Alcuni ricercatori della Washington University School of Medicine di St. Louis hanno rilevato che un marker della patologia neurologica sale e scende nel fluido spinale secondo un modello quotidiano che riprende il ciclo del sonno.
Secondo lo studio, la relativa inattività del cervello durante il sonno può offrire l'opportunità di eliminare uno dei principali marcatori della malattia, un sottoprodotto dell'attività cerebrale chiamato beta amiloide. Lo studio è stato condotto in collaborazione con il Centro del sonno dell'Università di Medicina di Washington.
Nello studio, pubblicato su Archives of Neurology, gli scienziati riferiscono che i tassi normali dei livelli di beta amiloide nel liquido che circonda il cervello e nel midollo spinale cominciano ad appiattirsi nei più anziani i cui periodi di sonno sono spesso più brevi e più soggetti a interruzioni.
Negli anziani con placche cerebrali legate al morbo di Alzheimer, il flusso e riflusso è quasi soppresso e i livelli di beta amiloide sono vicini a una costante. "Nelle persone sane - dice Randall Bateman, Professore di Neurologia presso l'Università americana - i livelli di beta amiloide toccano il loro punto più basso circa sei ore dopo il sonno, e ritornano al loro punto più alto sei ore dopo la veglia al massimo. Abbiamo esaminato molti differenti comportamenti, e le transizioni tra il sonno e la veglia sono stati fenomeni fortemente correlati con l'ascesa e la caduta di beta amiloide nel fluido spinale".

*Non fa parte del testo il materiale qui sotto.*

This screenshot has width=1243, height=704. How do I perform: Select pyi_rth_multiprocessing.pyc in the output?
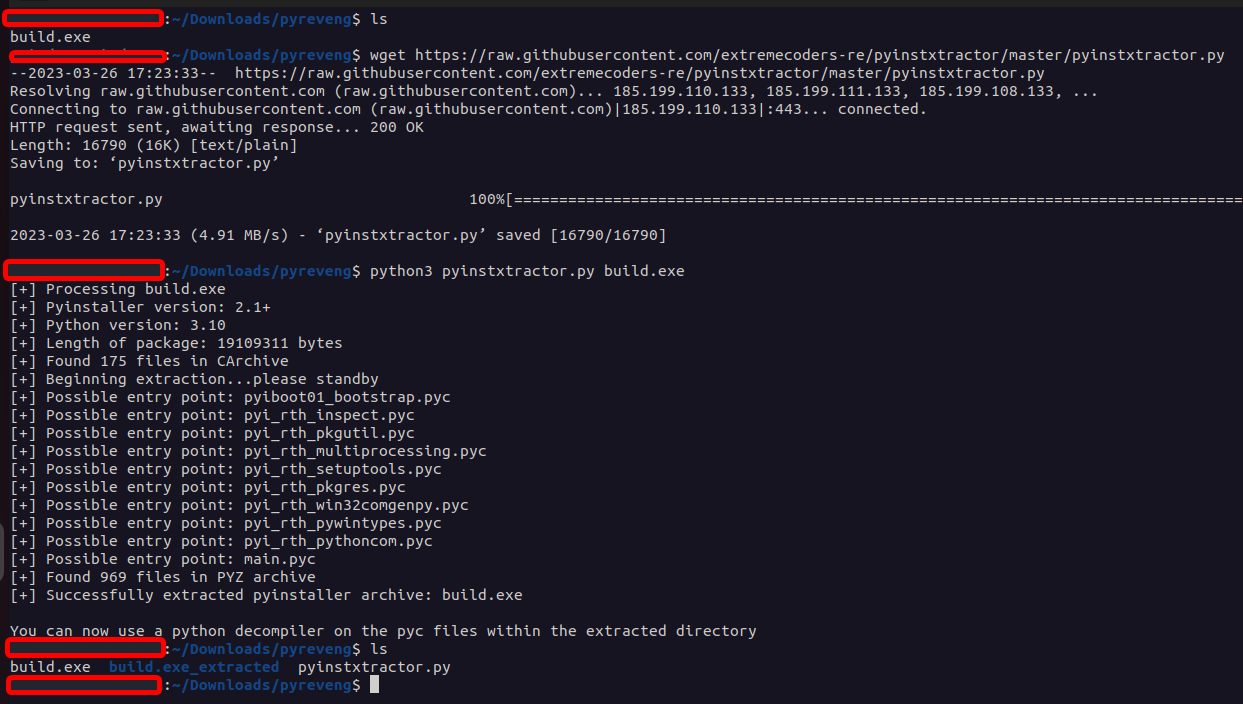point(365,451)
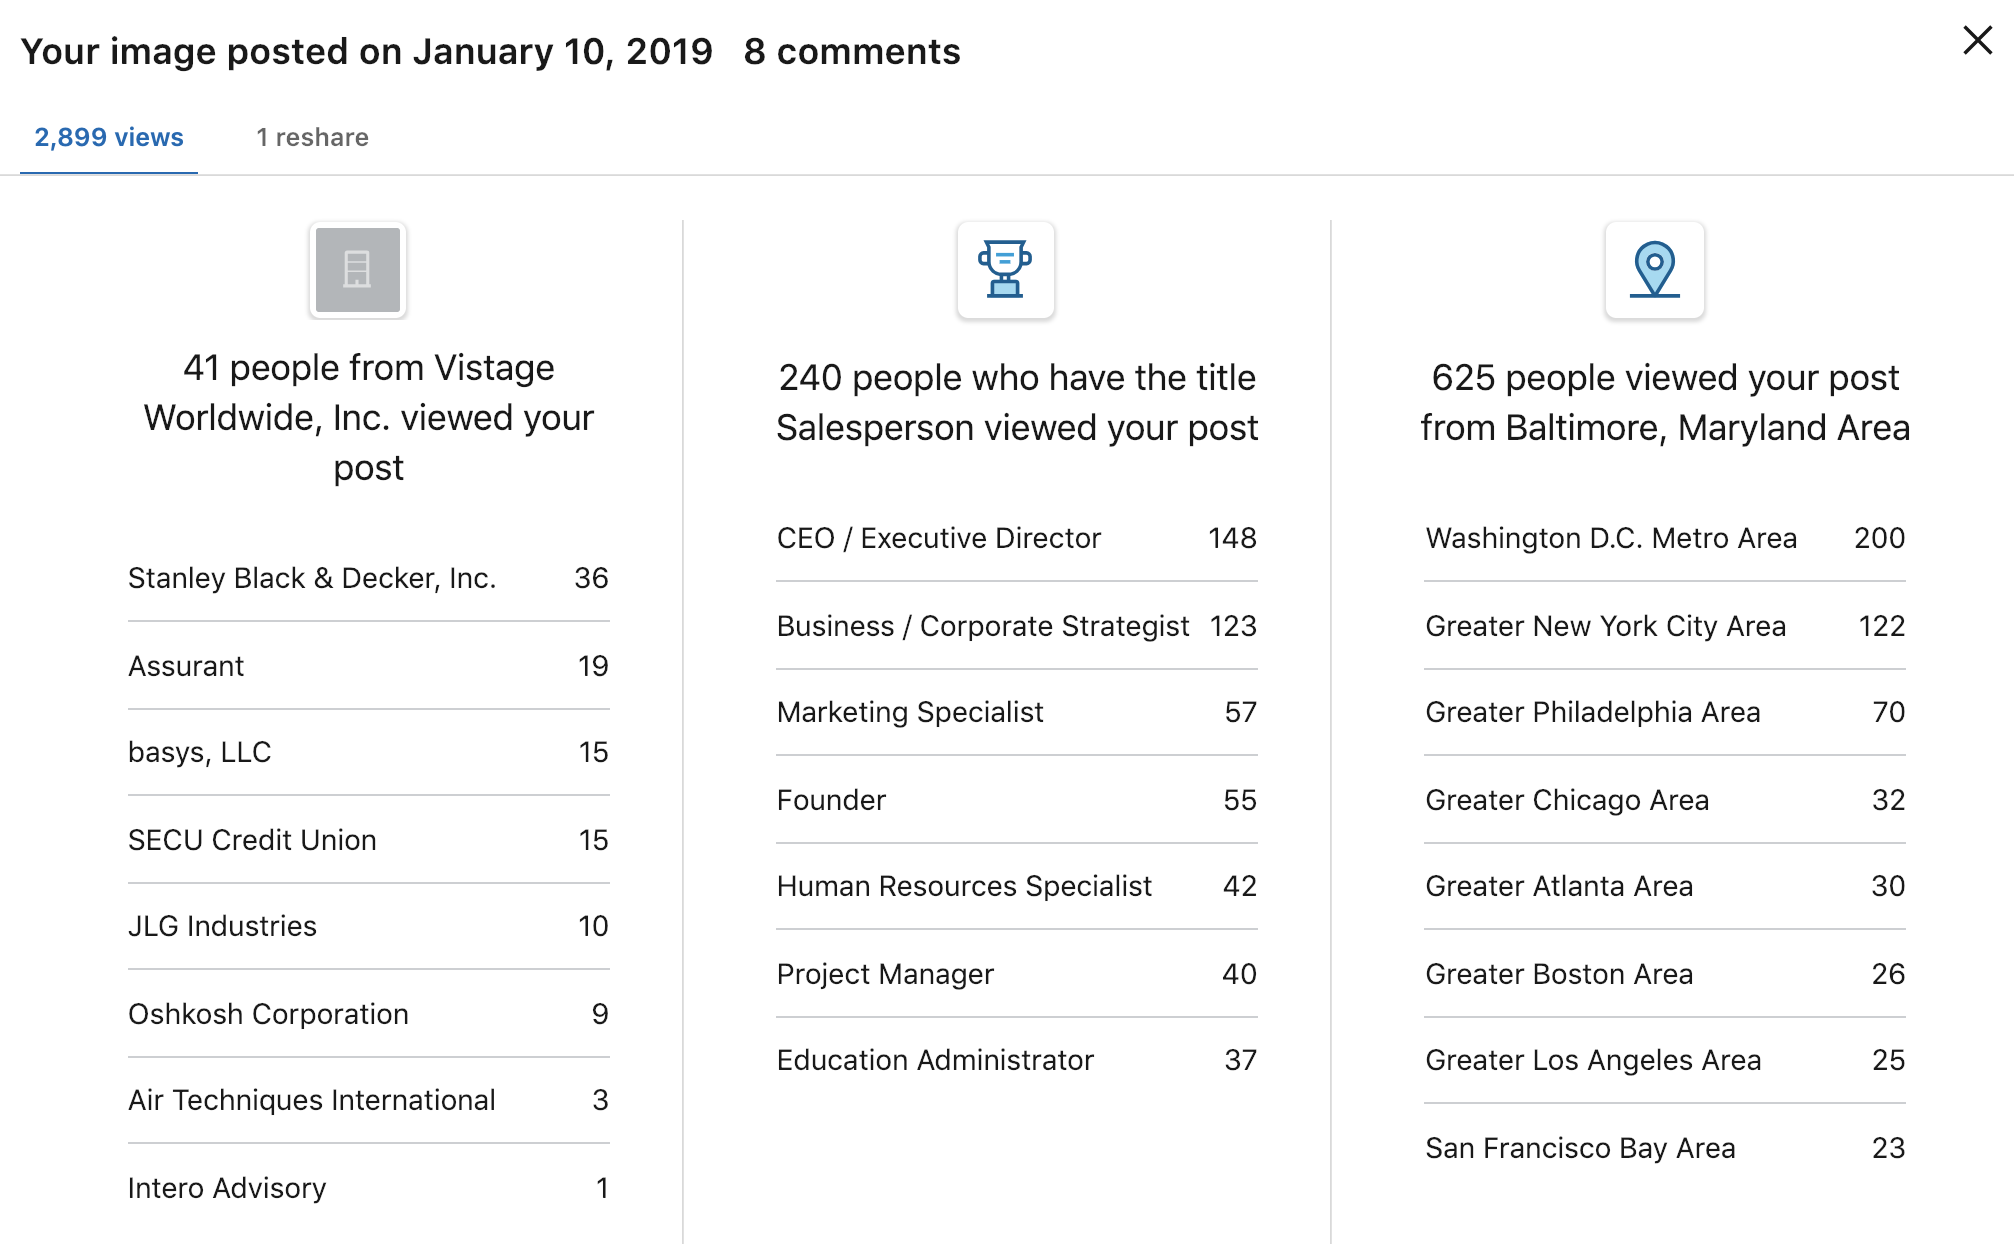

"Sappiamo da tempo che la privazione del sonno ha significativi effetti negativi sulle funzioni cognitive, paragonabili a quelle da intossicazione da alcol", aggiunge Stephen Duntley, Direttore del Centro del Sonno dell'Università di Medicina di Washington.
"Ma è da poco diventato evidente che una prolungata alterazione del sonno possa effettivamente svolgere un ruolo importante nei processi patologici che sono alla base delle malattie. Questa connessione al morbo di Alzheimer non è confermata ancora negli esseri umani, ma potrebbe essere molto importante". Gli scienziati hanno studiato tre gruppi di soggetti: un gruppo di età media di 60 anni, i cui membri sono risultati positivi alla presenza di placche di beta amiloide nel cervello; un gruppo nella stessa fascia di età che non hanno avuto placche; un ultimo di persone sane di età compresa tra 18-60 anni.
I ricercatori hanno monitorato il beta amiloide nel liquido spinale per un periodo di 24-36 ore, e hanno videoregistrato l'attività neuronale dell'attività cerebrale durante questo periodo. Nel gruppo con placche cerebrali, i livelli di beta amiloide sono stati pressochè costanti, mentre negli altri due si alzavano e abbassavano secondo un andamento sinusoidale. Gli alti e bassi di questo modello erano molto più pronunciati nei giovani.
"È ancora presto per dirlo, ma ci sono spunti interessanti per affermare che avere un sonno regolare può essere utile nel ridurre il rischio di malattia di Alzheimer", osserva Duntley. "Sappiamo da una serie di studi che l'esercizio fisico migliora il sonno, e la ricerca ha anche dimostrato che l'esercizio fisico è associato a un ridotto rischio di Alzheimer".